The master sergeant, surnamed Lee, took her own life in May, three months after she was allegedly groped and suffered other abuse by a colleague of the same rank, surnamed Jang.
Jang was arrested last month, only after the case became known to the media.
According to probe results, Air Force officials allegedly tried to cover up the case without giving proper help to the victim.
In addition to Jang, two other Air Force noncommissioned officers -- a warrant officer and a senior master sergeant, both surnamed Noh -- were arrested and indicted on charges of pressuring Lee to drop her complaint.
The others charged include colonels accused of failing to properly report Lee's death to the defense ministry by leaving out the key information that she was a sex crime victim; Lee's colleagues suspected of destroying evidence; and officers at another wing accused of leaking the victim's sufferings to other members at the unit that she transferred to after the March incident.

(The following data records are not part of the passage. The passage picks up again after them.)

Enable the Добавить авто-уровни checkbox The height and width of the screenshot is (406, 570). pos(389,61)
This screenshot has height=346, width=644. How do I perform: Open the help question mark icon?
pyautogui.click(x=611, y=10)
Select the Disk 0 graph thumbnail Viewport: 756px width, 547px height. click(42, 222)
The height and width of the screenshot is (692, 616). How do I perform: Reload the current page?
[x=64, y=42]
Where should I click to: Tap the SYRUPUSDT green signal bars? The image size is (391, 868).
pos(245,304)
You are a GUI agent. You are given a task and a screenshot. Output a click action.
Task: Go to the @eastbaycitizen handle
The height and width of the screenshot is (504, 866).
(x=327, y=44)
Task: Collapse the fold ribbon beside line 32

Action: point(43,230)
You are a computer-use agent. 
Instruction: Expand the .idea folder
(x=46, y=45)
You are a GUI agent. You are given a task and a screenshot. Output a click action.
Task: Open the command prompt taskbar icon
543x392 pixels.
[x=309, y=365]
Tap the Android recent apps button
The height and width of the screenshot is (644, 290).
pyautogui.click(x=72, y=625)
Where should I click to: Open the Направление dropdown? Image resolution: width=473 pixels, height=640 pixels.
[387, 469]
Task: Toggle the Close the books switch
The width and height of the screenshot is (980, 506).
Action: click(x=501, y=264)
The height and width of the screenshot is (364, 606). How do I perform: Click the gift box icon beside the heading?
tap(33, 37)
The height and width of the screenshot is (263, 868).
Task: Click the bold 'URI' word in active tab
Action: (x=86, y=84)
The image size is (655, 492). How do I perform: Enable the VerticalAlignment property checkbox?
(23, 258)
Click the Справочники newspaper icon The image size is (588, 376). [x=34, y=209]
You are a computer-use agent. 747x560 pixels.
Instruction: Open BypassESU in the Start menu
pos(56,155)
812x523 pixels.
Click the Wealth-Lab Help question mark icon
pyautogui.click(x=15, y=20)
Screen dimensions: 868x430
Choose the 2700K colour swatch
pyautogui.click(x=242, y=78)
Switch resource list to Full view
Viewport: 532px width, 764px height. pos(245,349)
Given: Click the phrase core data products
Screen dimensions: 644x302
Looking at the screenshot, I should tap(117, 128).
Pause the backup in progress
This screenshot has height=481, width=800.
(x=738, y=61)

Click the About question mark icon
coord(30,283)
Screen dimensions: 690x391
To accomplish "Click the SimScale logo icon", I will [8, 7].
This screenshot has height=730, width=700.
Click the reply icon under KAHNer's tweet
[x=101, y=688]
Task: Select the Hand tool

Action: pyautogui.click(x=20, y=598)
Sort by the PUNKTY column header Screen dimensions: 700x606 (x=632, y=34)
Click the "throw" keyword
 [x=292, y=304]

In the course of the investigation, prosecutors also found that two warrant officers, including the arrested Noh, allegedly molested Lee in 2019 and 2020, respectively.
Six people, including a public defender, who is suspected of failing to provide adequate legal support to Lee, and a lieutenant colonel at an Air Force military police squadron accused of poor initial investigation into the case, were relieved of their duties.
The ministry said it will seek the dismissal of nine others, including the chief of the 20th Fighter Wing where the incident took place, from their posts, and refer 16 others to the disciplinary committee.
"A total of 47 people will either face an investigation or disciplinary measures, the biggest number for a single incident since the Air Force's foundation," Vice Defense Minister Park Jae-min said during a press briefing.
"We extend our deep apologies to the victim who had to end her life before fulfilling her dream as a service member and to the bereaved family," Park said.
Following the ministry's announcement, Lee's father expressed "strong regrets," saying the ministry doesn't seem to be carrying out the investigation with a strong determination as was promised by President Moon Jae-in.
"It is particularly regretful that the head of the ministry's criminal investigation command which oversees the military police only received a warning as a disciplinary measure," he said. "The defense ministry's investigation should not be delayed or suspended for any reason."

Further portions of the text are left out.